Security firm SentinelLabs has revealed a serious new vulnerability in KCodes NetUSB kernel module, which could enable hackers to remotely hijack various routers. Sadly, the flaw appears to affect millions of end user broadband and WiFi routers from major brands (e.g. NETGEAR, Edimax, D-Link, Tenda, TP-Link and Western Digital).
The NetUSB module itself, which is licensed for use by KCodes in devices from all of the aforementioned vendors, is simply designed to allow remote devices in a network to interact with USB devices connected to a router. A fairly common requirement on any router with a USB port.
However, the researchers noted that the module was listening on TCP port 20005 on the IP 0.0.0.0 (i.e. both LAN and WAN with no password or other authentication required), provided there were no firewall rules in place to block it. Suffice to say, they were then able to craft a remote attack (memory-buffer overflow) that enabled them to execute code in the kernel (i.e. this tends to result in a hijacked router).
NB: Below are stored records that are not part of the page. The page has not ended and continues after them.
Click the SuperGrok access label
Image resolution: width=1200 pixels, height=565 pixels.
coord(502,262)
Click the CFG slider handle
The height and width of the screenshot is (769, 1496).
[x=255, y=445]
The vulnerability (CVE-2021-45608) has been confirmed to work against several of NETGEAR‘s routers, including the D7800, R6400v2 and R6700v3. But since NetUSB is so widely adopted, then it’s likely to affect other vendors. However, D-Link notes that it stopped using this module in 2015 after a different vulnerability was discovered, although that flaw also helped to inform the new research.
SentinelLabs said they began the disclosure process on the 9th of September 2021 and the patch was sent to vendors via KCodes on the 4th of October 2021. But at the time of writing, some manufacturers do not yet appear to have released firmware patches for it, and we suspected that routers in the end-of-life category may never get one.
Max Van Amerongen of SentinelLabs said:
“This vulnerability affects millions of devices around the world and in some instances may be completely remotely accessible. Due to the large number of vendors that are affected by the vulnerability, we reported this vulnerability directly to KCodes to be distributed among their licensees instead of targeting just the TP-Link or the Netgear device in the contest. This ensures that all vendors receive the patch instead of just one during the contest.
While we are not going to release any exploits for it, there is a chance that one may become public in the future despite the rather significant complexity involved in developing one.”
So far, SentinelOne has not discovered any evidence of in-the-wild abuse and, as stated above, it is a bit of a tricky thing to exploit, but is still feasible for skilled attackers. Hopefully the other vendors complete their checks in a timely fashion and release any necessary firmware updates as soon as possible. Ideally, before somebody really does exploit it in the wild.